### 本文の一部
══════════════════════════════
月報 「聴診器」 2005/11/1
急に寒くなってきましたね。風邪の患者さんも増えてきました。風邪は基本的には粘膜の病気です。粘膜は乾くと弱ってきます。風邪の予防のため、鼻やのどが乾かないようにしてください。
5心筋症②
前回は、拡張型心筋症の話をしました。拡張型心筋症は心臓がふくらんでくる病気です。心筋症の中には、心臓がふくらまずに、壁が厚くなってくる病気があります。これは肥大型心筋症と呼ばれます。
肥大型心筋症では、心臓の筋肉自身が病気になり、筋繊維一本一本が太くなってきます。心臓の筋肉が厚ぼったくなると、心臓が硬くなってきます。心臓は血液を送り出すと同時に血液を受け取っていますが、心臓が硬くなってくるとこの血液の受け取りが不得意になってきます。そうすると、一見心臓の収縮はいいのに心不全を起こしやすくなってきます。また、心筋が肥大すると不整脈がよく起きるようになってきます。脈拍は心臓の中に電気が流れることによって調節されていますが、心臓の筋肉がダメージを受けた状態では、この電気の流れが乱れて不整脈が起きやすくなっているのです。特に肥大型心筋症では、あまり病気が進んでない段階でも危険な不整脈が出ることがあります。中には、遺伝的に肥大型心筋症があり、突然死が多い家系も見つかっています。
══════════════════════════════
### データ抜粋
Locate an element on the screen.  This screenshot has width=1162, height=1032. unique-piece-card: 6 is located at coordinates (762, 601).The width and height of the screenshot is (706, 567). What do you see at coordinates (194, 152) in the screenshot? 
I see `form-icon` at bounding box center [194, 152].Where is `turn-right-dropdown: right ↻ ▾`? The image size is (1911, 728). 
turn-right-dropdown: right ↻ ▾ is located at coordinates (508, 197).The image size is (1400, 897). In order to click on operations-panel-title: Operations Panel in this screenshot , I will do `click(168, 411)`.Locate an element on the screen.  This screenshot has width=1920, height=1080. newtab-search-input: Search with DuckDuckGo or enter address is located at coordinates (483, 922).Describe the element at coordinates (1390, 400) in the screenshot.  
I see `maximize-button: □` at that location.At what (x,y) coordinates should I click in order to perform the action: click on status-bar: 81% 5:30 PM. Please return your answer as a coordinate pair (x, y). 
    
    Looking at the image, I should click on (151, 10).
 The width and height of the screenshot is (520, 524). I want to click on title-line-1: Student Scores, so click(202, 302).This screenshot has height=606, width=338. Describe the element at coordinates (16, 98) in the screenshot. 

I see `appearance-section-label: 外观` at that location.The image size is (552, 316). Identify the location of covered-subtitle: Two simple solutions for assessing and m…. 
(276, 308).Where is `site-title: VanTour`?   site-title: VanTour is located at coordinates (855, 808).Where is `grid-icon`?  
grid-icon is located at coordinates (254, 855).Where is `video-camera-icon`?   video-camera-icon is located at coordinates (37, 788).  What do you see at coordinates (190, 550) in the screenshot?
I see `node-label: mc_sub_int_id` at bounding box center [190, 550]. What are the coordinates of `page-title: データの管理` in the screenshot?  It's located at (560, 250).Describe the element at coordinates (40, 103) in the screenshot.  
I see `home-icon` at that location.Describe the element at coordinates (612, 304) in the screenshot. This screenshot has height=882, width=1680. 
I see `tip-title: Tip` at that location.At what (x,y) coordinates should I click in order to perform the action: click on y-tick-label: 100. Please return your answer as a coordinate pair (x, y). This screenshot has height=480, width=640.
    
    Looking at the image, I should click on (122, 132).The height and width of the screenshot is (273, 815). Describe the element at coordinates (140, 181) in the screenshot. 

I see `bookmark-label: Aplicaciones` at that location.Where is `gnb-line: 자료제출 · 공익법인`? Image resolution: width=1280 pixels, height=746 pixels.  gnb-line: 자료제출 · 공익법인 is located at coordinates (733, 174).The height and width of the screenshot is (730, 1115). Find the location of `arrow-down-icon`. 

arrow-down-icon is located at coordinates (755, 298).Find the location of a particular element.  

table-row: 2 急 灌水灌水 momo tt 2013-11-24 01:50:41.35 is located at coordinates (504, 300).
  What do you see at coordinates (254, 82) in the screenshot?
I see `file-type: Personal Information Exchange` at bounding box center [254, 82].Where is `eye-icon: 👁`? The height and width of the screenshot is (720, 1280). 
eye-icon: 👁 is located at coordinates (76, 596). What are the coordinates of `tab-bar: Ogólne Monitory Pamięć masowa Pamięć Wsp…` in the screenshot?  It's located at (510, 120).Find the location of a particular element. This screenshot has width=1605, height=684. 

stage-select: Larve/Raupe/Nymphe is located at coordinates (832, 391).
══════════════════════════════
### 課題文
肥大型心筋症を説明した本文を、最後の文の後から書き進めよ。

### 課題の出力
肥大型心筋症の中でも閉塞性肥大型心筋症と呼ばれるものは予後があまりよくありません。これは、左心室の出口部分が狭くなって心臓に負担がかかる疾患です。左心室は大動脈から全身に血液を送り出しています。その左心室から大動脈へ向かう部分の筋肉が厚くなることがあります。厚くなると出口が狭くなってきます。狭くなってくると左心室が血液を送り出すのに余計圧力をかけなければいけなくなり、心臓の中の圧力が極端に高くなります。たとえば、全身の血圧が120mmHgぐらいでも心臓の中では200mmHg以上ある場合があります。圧力が高すぎると心臓が収縮できなくて動かなくなることもあります。この閉塞性肥大型心筋症に対しては、いろいろな薬物や、ペースメーカーで治療を行います。それでも、治療が困難な場合は手術で肥大した部位を切り取ります。最近では、カテーテルを使って肥大した部位を除去する方法も開発されています。
心電図異常や不整脈の患者さんに心エコーをすると心肥大が見つかることがあります。ただし、心肥大があればすべてが肥大型心筋症ではありません。多くは高血圧による心肥大で肥大型心筋症とは肥大のパターンがやや異なります。他にも、アミロイドーシスや弁膜症との鑑別も必要です。診断が難しい場合は、カテーテル検査や心筋生検を行う場合もあります。